TRIBUNNEWSWIKI.COM - Pengemudi Fortuner berinisial MFA di Duren Sawit yang menodong pistol setelah menabrak motor pada Jumat (2/4/2021) memberi kesaksian yang berbeda.
Kepada polisi, MFA mengaku takut kepada warga karena kap mobilnya sempat dipukul.
Dirinya pun menodongkan pistol karena hal tersebut.
Tak hanya itu, MFA mengaku dirinya sudah mencoba menolong sang pengendara motor.
Setelah pergi sesaat seusai menodong pistol, MFA pun memutar balik mobilnya.
Saat itu, MFA melihat korban sudah berbincang-bincang dengan temannya.
Kesaksian pendiri Start-Up lending P2P itu disampaikan oleh Kabid Humas Polda Metro Jaya Yusri Yunus.
Yusri Yunus mengatakan, Farid menodongkan airsoft gun didorong banyaknya orang di lokasi kejadian karena takut setelah menabrak pemotor.
"Motif sementara, karena ramainya orang saat itu dan ada yang mukul kap mobil. Itu pengakuan dia," kata Yusri, Rabu (7/4/2021).
Farid, dijelaskan Yusri, takut massa semakin mendesaknya untuk meminta pertanggungjawaban.
"Kemudian, karena rasa takutnya itu kemudian dia mengeluarkan senjata tersebut. Tapi, kami masih mendalami terus (keterangannya)," sambungnya
Kepada polisi, Farid mengaku bahwa ia menolong pemotor yang ditabraknya.
Tepatnya, Farid sempat meninggalkan lokasi setelah menodongkan senjata ke warga lalu putar balik untuk memeriksa korban.
"Keterangan yang didapat, dia (Farid) sempat pergi dan putar balik untuk melihat korban dan ngobrol sama korban," sebut Yusri.

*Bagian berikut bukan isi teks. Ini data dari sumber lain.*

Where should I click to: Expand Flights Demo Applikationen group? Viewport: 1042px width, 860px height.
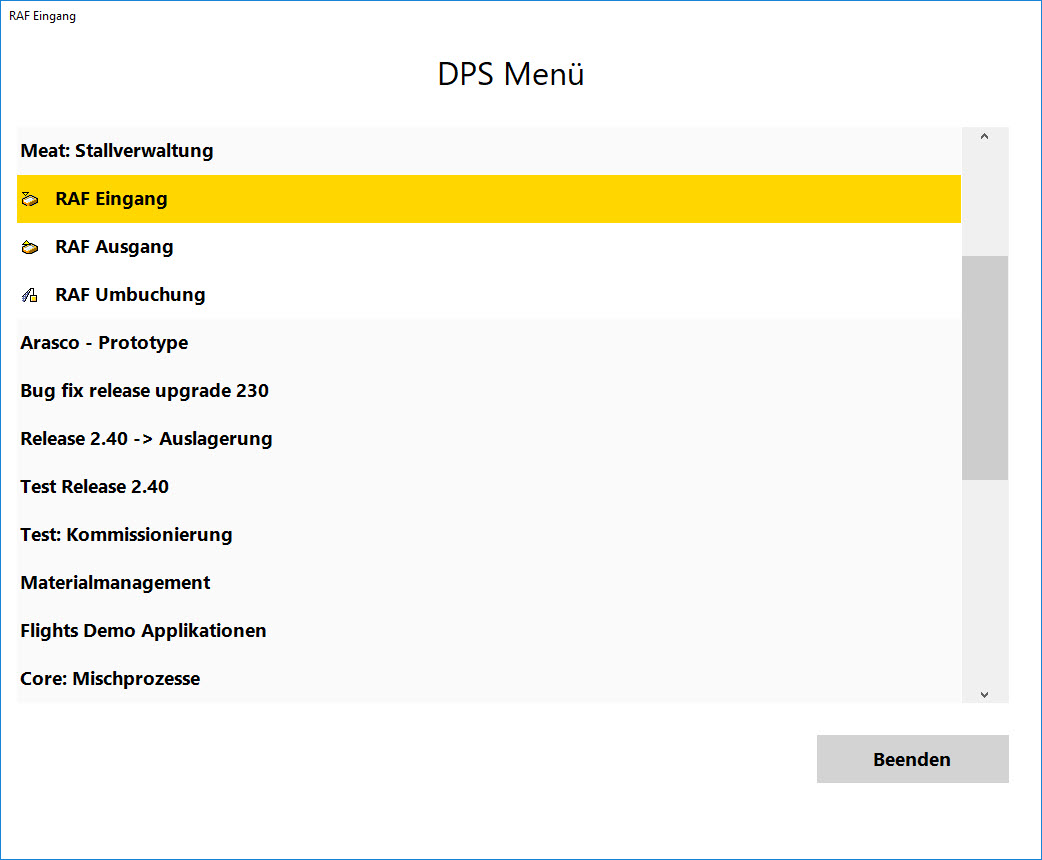pyautogui.click(x=143, y=631)
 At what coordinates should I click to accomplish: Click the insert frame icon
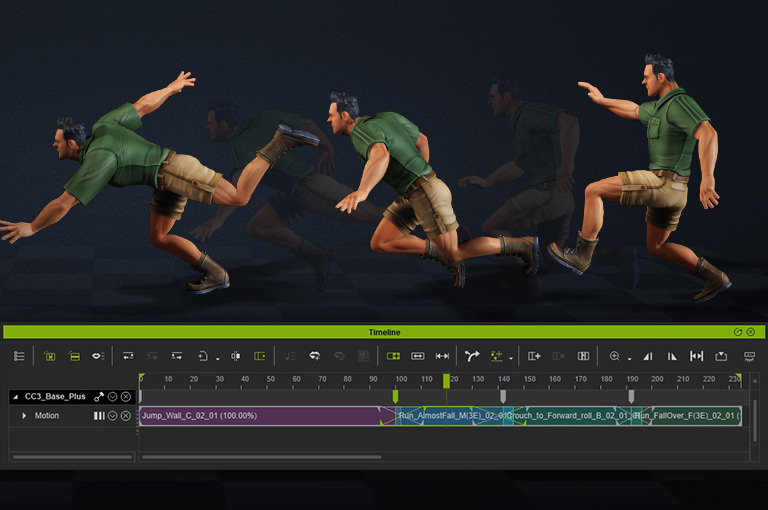534,356
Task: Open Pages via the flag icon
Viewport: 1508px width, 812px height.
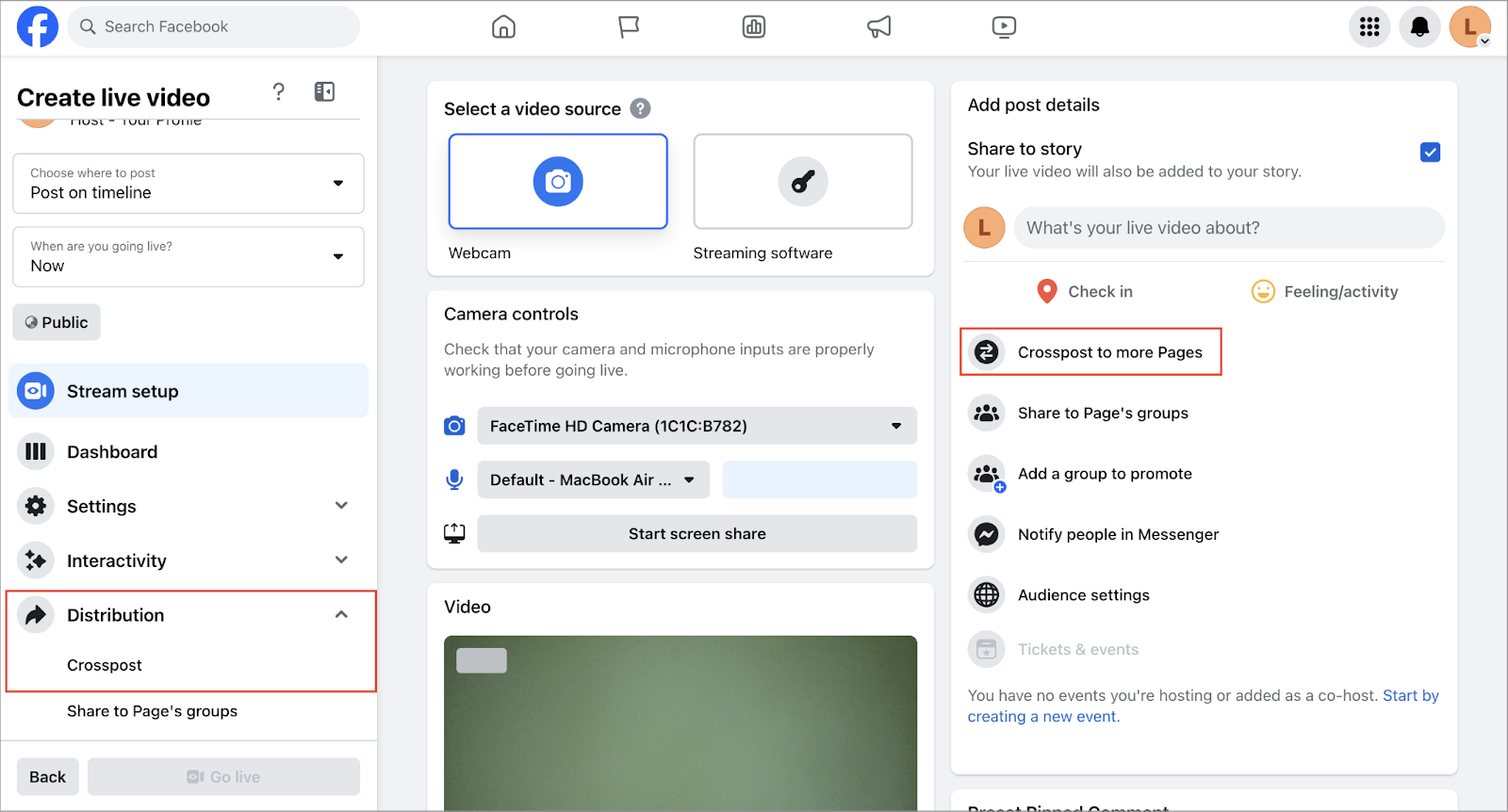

Baca: Berbeda dengan Saksi, Pengemudi Fortuner di Duren Sawit Sebut Dirinya Ketakutan karena Mobil Dipukul
Baca: Tak hanya Todongkan Senjata, Pengemudi Fortuner di Duren Sawit Mengaku Aparat dan Ancam Bunuh Warga
Saat berbicara dengan pemotor tersebut, Farid, dikatakan Yusri, telah meminta maaf atas kecelakaan dan aksi arogannya.
Sehingga, pihak korban sempat berwacana tidak memperpanjang persoalan tersebut.
"Makanya dari pihak korban menyampaikan ada wacana tidak akan melanjutkan. Nanti saya cek lagi ulang," ucap Yusri.
Korban bantah MFA menolong
Di sisi lain, korban bernama Novia Afra Afifah (20) telah melaporkan Farid ke Mapolres Jakarta Timur, Jumat malam.
“Iya, buat laporan, (tuntutannya) yang penting ditindaklanjuti, yang seadil-adilnya,” kata Novia, dilansir dari Tribun Jakarta.